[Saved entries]
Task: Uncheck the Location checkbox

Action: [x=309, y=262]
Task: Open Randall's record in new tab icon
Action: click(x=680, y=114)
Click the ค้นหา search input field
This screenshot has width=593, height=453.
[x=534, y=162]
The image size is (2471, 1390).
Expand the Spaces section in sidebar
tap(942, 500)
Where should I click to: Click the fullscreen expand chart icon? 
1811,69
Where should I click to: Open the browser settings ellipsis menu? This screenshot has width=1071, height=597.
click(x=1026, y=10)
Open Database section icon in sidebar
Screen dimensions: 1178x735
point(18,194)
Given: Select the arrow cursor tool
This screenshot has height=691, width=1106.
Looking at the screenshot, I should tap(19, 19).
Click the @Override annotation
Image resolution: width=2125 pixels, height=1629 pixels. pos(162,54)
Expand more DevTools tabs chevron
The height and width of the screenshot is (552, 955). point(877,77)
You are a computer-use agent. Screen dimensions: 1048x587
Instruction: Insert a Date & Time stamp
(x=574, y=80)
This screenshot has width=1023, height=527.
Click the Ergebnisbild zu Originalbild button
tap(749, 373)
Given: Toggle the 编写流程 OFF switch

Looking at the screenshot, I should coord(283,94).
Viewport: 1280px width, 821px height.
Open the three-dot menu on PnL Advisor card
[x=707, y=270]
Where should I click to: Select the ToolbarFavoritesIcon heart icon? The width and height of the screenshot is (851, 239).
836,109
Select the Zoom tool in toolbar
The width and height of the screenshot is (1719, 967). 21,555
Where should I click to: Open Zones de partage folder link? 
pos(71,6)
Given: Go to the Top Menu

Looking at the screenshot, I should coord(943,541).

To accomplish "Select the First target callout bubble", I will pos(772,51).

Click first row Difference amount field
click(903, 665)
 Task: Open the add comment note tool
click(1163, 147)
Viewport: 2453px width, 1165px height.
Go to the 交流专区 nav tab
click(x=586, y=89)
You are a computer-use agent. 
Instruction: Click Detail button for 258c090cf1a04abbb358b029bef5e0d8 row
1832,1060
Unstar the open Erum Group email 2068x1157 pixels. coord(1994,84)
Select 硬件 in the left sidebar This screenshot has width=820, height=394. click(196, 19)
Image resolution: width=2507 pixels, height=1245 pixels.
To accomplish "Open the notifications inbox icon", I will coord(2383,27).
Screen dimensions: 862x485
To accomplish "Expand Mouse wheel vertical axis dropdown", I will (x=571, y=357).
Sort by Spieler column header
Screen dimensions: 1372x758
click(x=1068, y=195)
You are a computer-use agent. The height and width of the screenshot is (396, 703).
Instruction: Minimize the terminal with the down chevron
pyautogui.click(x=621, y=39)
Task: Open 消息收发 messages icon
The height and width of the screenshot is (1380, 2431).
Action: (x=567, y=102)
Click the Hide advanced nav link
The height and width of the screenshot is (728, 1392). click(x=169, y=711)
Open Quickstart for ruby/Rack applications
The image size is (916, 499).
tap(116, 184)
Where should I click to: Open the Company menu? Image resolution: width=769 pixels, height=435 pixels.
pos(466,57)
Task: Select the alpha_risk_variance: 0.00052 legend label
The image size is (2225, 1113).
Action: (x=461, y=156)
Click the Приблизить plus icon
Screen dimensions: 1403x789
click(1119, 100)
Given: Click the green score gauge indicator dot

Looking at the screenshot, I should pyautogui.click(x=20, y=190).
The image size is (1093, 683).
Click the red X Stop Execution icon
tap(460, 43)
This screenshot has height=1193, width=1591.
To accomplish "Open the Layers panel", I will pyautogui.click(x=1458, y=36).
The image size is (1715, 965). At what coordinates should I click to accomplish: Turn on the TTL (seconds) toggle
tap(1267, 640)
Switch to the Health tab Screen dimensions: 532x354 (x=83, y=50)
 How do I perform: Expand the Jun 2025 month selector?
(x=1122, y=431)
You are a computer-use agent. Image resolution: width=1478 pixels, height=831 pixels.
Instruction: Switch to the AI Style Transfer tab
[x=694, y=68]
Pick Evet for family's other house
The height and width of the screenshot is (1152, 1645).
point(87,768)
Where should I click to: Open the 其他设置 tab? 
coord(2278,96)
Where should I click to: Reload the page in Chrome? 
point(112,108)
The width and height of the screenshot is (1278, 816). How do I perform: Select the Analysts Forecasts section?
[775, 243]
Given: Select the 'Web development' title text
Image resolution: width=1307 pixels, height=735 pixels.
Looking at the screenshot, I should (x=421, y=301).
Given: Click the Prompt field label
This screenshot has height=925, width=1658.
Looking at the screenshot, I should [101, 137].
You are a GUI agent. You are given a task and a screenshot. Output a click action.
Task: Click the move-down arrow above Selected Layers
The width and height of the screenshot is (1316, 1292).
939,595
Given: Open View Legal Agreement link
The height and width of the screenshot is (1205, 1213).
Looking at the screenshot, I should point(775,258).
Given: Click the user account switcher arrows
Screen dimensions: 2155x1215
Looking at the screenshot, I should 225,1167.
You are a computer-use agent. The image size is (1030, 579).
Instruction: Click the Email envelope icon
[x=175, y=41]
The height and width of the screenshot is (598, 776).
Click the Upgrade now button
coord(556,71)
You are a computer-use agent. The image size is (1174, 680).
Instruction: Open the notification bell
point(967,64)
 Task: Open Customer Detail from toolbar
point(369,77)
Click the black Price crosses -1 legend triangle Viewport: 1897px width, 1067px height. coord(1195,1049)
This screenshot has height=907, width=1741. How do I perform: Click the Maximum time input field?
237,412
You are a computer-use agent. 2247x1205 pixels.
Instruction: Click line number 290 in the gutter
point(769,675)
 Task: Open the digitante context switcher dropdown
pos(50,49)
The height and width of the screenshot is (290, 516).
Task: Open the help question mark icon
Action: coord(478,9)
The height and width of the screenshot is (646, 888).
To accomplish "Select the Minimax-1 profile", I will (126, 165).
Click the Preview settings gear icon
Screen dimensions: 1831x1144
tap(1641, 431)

_YOUR GOAL_
Every record above must be set down again, word for word.

_OUTPUT BELOW_
Task: Uncheck the Location checkbox

Action: [x=309, y=262]
Task: Open Randall's record in new tab icon
Action: click(x=680, y=114)
Click the ค้นหา search input field
This screenshot has width=593, height=453.
[x=534, y=162]
The image size is (2471, 1390).
Expand the Spaces section in sidebar
tap(942, 500)
Where should I click to: Click the fullscreen expand chart icon? 
1811,69
Where should I click to: Open the browser settings ellipsis menu? This screenshot has width=1071, height=597.
click(x=1026, y=10)
Open Database section icon in sidebar
Screen dimensions: 1178x735
point(18,194)
Given: Select the arrow cursor tool
This screenshot has height=691, width=1106.
Looking at the screenshot, I should tap(19, 19).
Click the @Override annotation
Image resolution: width=2125 pixels, height=1629 pixels. pos(162,54)
Expand more DevTools tabs chevron
The height and width of the screenshot is (552, 955). point(877,77)
You are a computer-use agent. Screen dimensions: 1048x587
Instruction: Insert a Date & Time stamp
(x=574, y=80)
This screenshot has width=1023, height=527.
Click the Ergebnisbild zu Originalbild button
tap(749, 373)
Given: Toggle the 编写流程 OFF switch

Looking at the screenshot, I should coord(283,94).
Viewport: 1280px width, 821px height.
Open the three-dot menu on PnL Advisor card
[x=707, y=270]
Where should I click to: Select the ToolbarFavoritesIcon heart icon? The width and height of the screenshot is (851, 239).
836,109
Select the Zoom tool in toolbar
The width and height of the screenshot is (1719, 967). 21,555
Where should I click to: Open Zones de partage folder link? 
pos(71,6)
Given: Go to the Top Menu

Looking at the screenshot, I should coord(943,541).

To accomplish "Select the First target callout bubble", I will pos(772,51).

Click first row Difference amount field
click(903, 665)
 Task: Open the add comment note tool
click(1163, 147)
Viewport: 2453px width, 1165px height.
Go to the 交流专区 nav tab
click(x=586, y=89)
You are a computer-use agent. 
Instruction: Click Detail button for 258c090cf1a04abbb358b029bef5e0d8 row
1832,1060
Unstar the open Erum Group email 2068x1157 pixels. coord(1994,84)
Select 硬件 in the left sidebar This screenshot has width=820, height=394. click(196, 19)
Image resolution: width=2507 pixels, height=1245 pixels.
To accomplish "Open the notifications inbox icon", I will coord(2383,27).
Screen dimensions: 862x485
To accomplish "Expand Mouse wheel vertical axis dropdown", I will (x=571, y=357).
Sort by Spieler column header
Screen dimensions: 1372x758
click(x=1068, y=195)
You are a computer-use agent. The height and width of the screenshot is (396, 703).
Instruction: Minimize the terminal with the down chevron
pyautogui.click(x=621, y=39)
Task: Open 消息收发 messages icon
The height and width of the screenshot is (1380, 2431).
Action: (x=567, y=102)
Click the Hide advanced nav link
The height and width of the screenshot is (728, 1392). click(x=169, y=711)
Open Quickstart for ruby/Rack applications
The image size is (916, 499).
tap(116, 184)
Where should I click to: Open the Company menu? Image resolution: width=769 pixels, height=435 pixels.
pos(466,57)
Task: Select the alpha_risk_variance: 0.00052 legend label
The image size is (2225, 1113).
Action: (x=461, y=156)
Click the Приблизить plus icon
Screen dimensions: 1403x789
click(1119, 100)
Given: Click the green score gauge indicator dot

Looking at the screenshot, I should pyautogui.click(x=20, y=190).
The image size is (1093, 683).
Click the red X Stop Execution icon
tap(460, 43)
This screenshot has height=1193, width=1591.
To accomplish "Open the Layers panel", I will pyautogui.click(x=1458, y=36).
The image size is (1715, 965). At what coordinates should I click to accomplish: Turn on the TTL (seconds) toggle
tap(1267, 640)
Switch to the Health tab Screen dimensions: 532x354 (x=83, y=50)
 How do I perform: Expand the Jun 2025 month selector?
(x=1122, y=431)
You are a computer-use agent. Image resolution: width=1478 pixels, height=831 pixels.
Instruction: Switch to the AI Style Transfer tab
[x=694, y=68]
Pick Evet for family's other house
The height and width of the screenshot is (1152, 1645).
point(87,768)
Where should I click to: Open the 其他设置 tab? 
coord(2278,96)
Where should I click to: Reload the page in Chrome? 
point(112,108)
The width and height of the screenshot is (1278, 816). How do I perform: Select the Analysts Forecasts section?
[775, 243]
Given: Select the 'Web development' title text
Image resolution: width=1307 pixels, height=735 pixels.
Looking at the screenshot, I should (x=421, y=301).
Given: Click the Prompt field label
This screenshot has height=925, width=1658.
Looking at the screenshot, I should [101, 137].
You are a GUI agent. You are given a task and a screenshot. Output a click action.
Task: Click the move-down arrow above Selected Layers
The width and height of the screenshot is (1316, 1292).
939,595
Given: Open View Legal Agreement link
The height and width of the screenshot is (1205, 1213).
Looking at the screenshot, I should point(775,258).
Given: Click the user account switcher arrows
Screen dimensions: 2155x1215
Looking at the screenshot, I should 225,1167.
You are a computer-use agent. The image size is (1030, 579).
Instruction: Click the Email envelope icon
[x=175, y=41]
The height and width of the screenshot is (598, 776).
Click the Upgrade now button
coord(556,71)
You are a computer-use agent. The image size is (1174, 680).
Instruction: Open the notification bell
point(967,64)
 Task: Open Customer Detail from toolbar
point(369,77)
Click the black Price crosses -1 legend triangle Viewport: 1897px width, 1067px height. coord(1195,1049)
This screenshot has height=907, width=1741. How do I perform: Click the Maximum time input field?
237,412
You are a computer-use agent. 2247x1205 pixels.
Instruction: Click line number 290 in the gutter
point(769,675)
 Task: Open the digitante context switcher dropdown
pos(50,49)
The height and width of the screenshot is (290, 516).
Task: Open the help question mark icon
Action: coord(478,9)
The height and width of the screenshot is (646, 888).
To accomplish "Select the Minimax-1 profile", I will (126, 165).
Click the Preview settings gear icon
Screen dimensions: 1831x1144
tap(1641, 431)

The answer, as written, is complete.